Please repeat, from the entries that follow, the lines from the one containing "[combobox] (217, 527)" through the one containing "Gift Cards (1121, 334)" exactly, adding nothing.

--- Information provided ---
[Start of section]

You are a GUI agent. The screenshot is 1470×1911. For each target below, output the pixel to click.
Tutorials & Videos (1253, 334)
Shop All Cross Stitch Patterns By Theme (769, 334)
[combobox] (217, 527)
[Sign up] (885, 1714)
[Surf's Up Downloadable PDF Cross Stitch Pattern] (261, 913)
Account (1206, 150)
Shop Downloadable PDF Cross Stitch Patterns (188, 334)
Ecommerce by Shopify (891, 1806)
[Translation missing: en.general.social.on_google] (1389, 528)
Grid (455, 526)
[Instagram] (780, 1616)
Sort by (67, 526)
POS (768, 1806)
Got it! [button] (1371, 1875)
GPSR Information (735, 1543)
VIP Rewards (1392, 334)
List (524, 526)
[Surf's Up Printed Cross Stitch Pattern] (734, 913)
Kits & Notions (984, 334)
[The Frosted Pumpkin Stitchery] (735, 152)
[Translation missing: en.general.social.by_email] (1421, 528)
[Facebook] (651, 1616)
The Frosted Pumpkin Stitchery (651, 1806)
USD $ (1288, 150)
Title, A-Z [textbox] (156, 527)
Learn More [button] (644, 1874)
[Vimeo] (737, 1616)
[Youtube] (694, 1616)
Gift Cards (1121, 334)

[End of section]
[Start of section]

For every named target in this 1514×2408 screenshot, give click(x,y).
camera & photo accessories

[End of section]

--- Answer space ---
[combobox] (217, 527)
[Sign up] (885, 1714)
[Surf's Up Downloadable PDF Cross Stitch Pattern] (261, 913)
Account (1206, 150)
Shop Downloadable PDF Cross Stitch Patterns (188, 334)
Ecommerce by Shopify (891, 1806)
[Translation missing: en.general.social.on_google] (1389, 528)
Grid (455, 526)
[Instagram] (780, 1616)
Sort by (67, 526)
POS (768, 1806)
Got it! [button] (1371, 1875)
GPSR Information (735, 1543)
VIP Rewards (1392, 334)
List (524, 526)
[Surf's Up Printed Cross Stitch Pattern] (734, 913)
Kits & Notions (984, 334)
[The Frosted Pumpkin Stitchery] (735, 152)
[Translation missing: en.general.social.by_email] (1421, 528)
[Facebook] (651, 1616)
The Frosted Pumpkin Stitchery (651, 1806)
USD $ (1288, 150)
Title, A-Z [textbox] (156, 527)
Learn More [button] (644, 1874)
[Vimeo] (737, 1616)
[Youtube] (694, 1616)
Gift Cards (1121, 334)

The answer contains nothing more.